MADIUN – Suasana hangat di Kedai Kopi Sooko, Desa Jatisari, berubah menjadi arena adu gagasan yang dinamis pada Ahad (21/12/2025). Pimpinan Anak Cabang (PAC) GP Ansor Geger menggelar Musyawarah Kerja Anak Cabang (Muskerancab) I yang berlangsung penuh dialektika sejak pukul 08.30 hingga 12.00 WIB.
Acara yang dihadiri oleh seluruh utusan ranting se-Kecamatan Geger ini fokus pada dua agenda besar: kemandirian ekonomi organisasi dan penguatan sinergi lintas stakeholders.
Dinamika Sidang yang Alot
Memasuki agenda sidang tata tertib (tatib) dan pleno program kerja, tensi pertemuan sempat meninggi. Perdebatan antar pengurus ranting tidak terelakkan, terutama saat membahas skala prioritas program pemberdayaan ekonomi di tingkat desa. Interupsi dan adu argumen mewarnai ruangan, menciptakan suasana yang cukup panas dan alot.
Namun, ketegangan tersebut justru dipandang sebagai bentuk kepedulian kader terhadap masa depan organisasi. Menjelang penutupan, suasana cair seketika.
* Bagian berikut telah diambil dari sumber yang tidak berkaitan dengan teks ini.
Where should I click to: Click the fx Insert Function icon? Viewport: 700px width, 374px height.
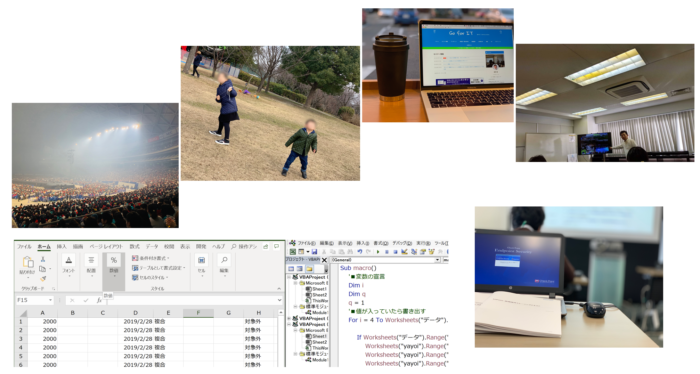point(99,300)
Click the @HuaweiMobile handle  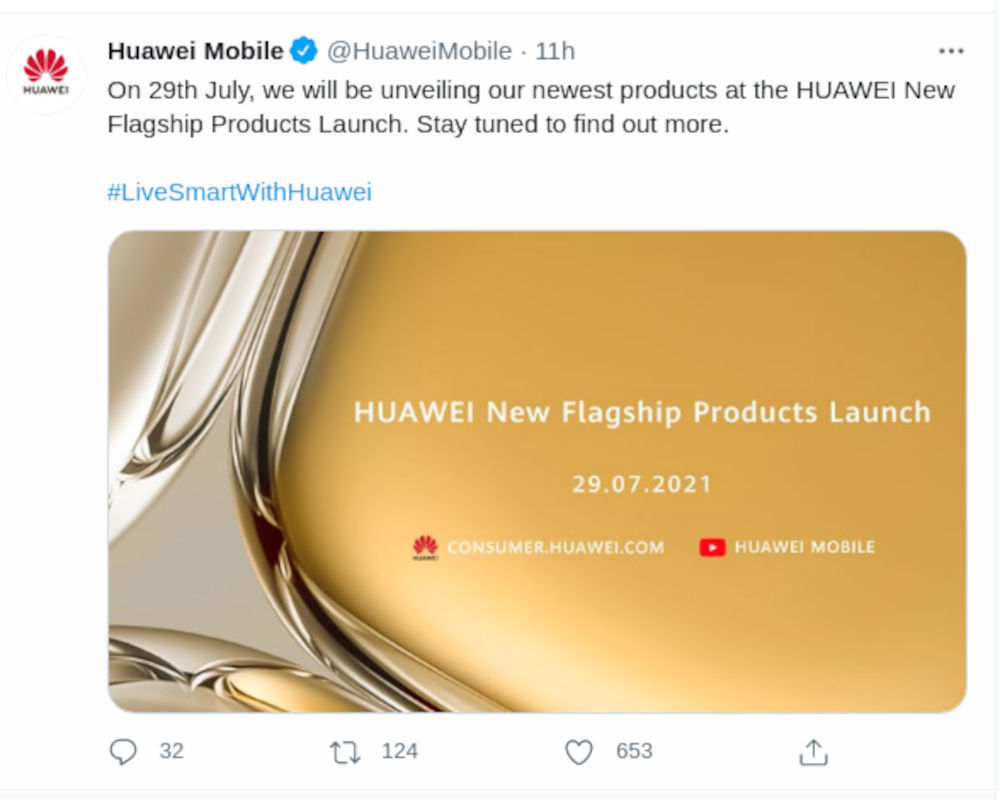[x=419, y=51]
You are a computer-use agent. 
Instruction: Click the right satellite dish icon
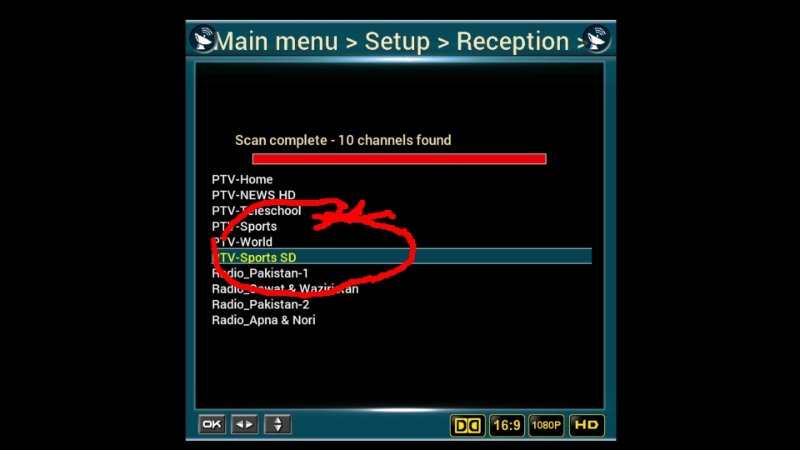click(x=596, y=39)
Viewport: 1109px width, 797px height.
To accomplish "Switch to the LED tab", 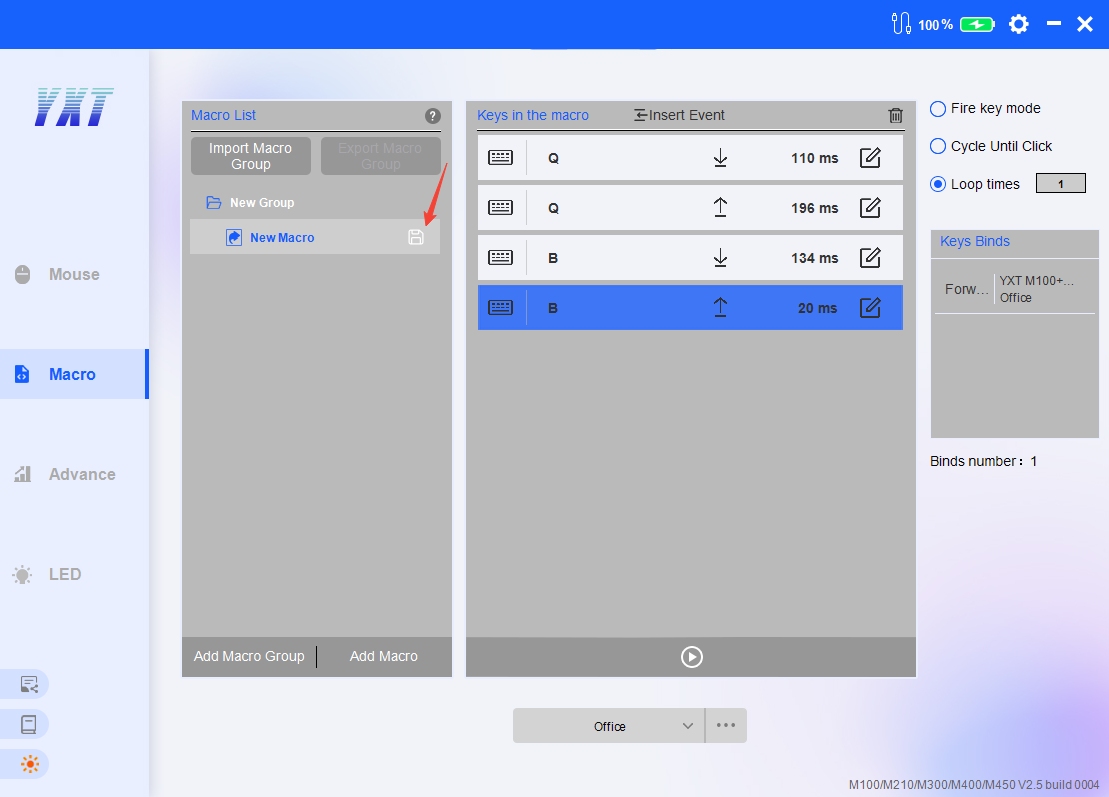I will click(x=64, y=574).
Perbedaan pendapat yang semula tajam mencair dalam sesi ramah tamah yang diiringi canda tawa khas santri, menandai kesepakatan kolektif yang solid.
Kemandirian sebagai Pilar Utama
Ketua PAC GP Ansor Geger, A. Khoirun Naim A.Z, menegaskan bahwa perbedaan pendapat dalam forum adalah mesin penggerak kedewasaan organisasi.
"Diskusi yang memanas tadi adalah bukti bahwa kader Ansor Geger punya ghirah yang luar biasa. Fokus kita ke depan adalah kemandirian. Kita tidak boleh hanya menjadi objek, tapi harus menjadi subjek melalui sinergi lintas stakeholders untuk membangun ekosistem ekonomi yang kuat bagi kader," ujar Naim.
Apresiasi dari Pimpinan Cabang
Hadir memberikan arahan, Ketua PC GP Ansor Kabupaten Madiun, Ali Makhrus, mengapresiasi keberanian PAC Geger dalam mengusung isu kemandirian dan cara mereka mengelola konflik di dalam forum.
"Saya bangga melihat dialektika yang terjadi di Geger. Memang harus ada perdebatan untuk melahirkan program yang berkualitas. Sinergi dengan berbagai pihak adalah kunci, namun jati diri kemandirian organisasi harus tetap dijaga agar Ansor tetap berwibawa," tegas Ali Makhrus.
Poin Utama Hasil Muskerancab I:
* Pengesahan Tatib: Penyempurnaan mekanisme pengambilan keputusan organisasi.
* Pleno Organisasi: Penguatan basis data kader di tingkat ranting.
* Program Unggulan: Inisiasi unit usaha mandiri dan kolaborasi strategis dengan pemerintah desa serta pihak swasta.
Acara ditutup dengan doa bersama dan komitmen untuk mengawal hasil keputusan sidang dengan semangat satu komando.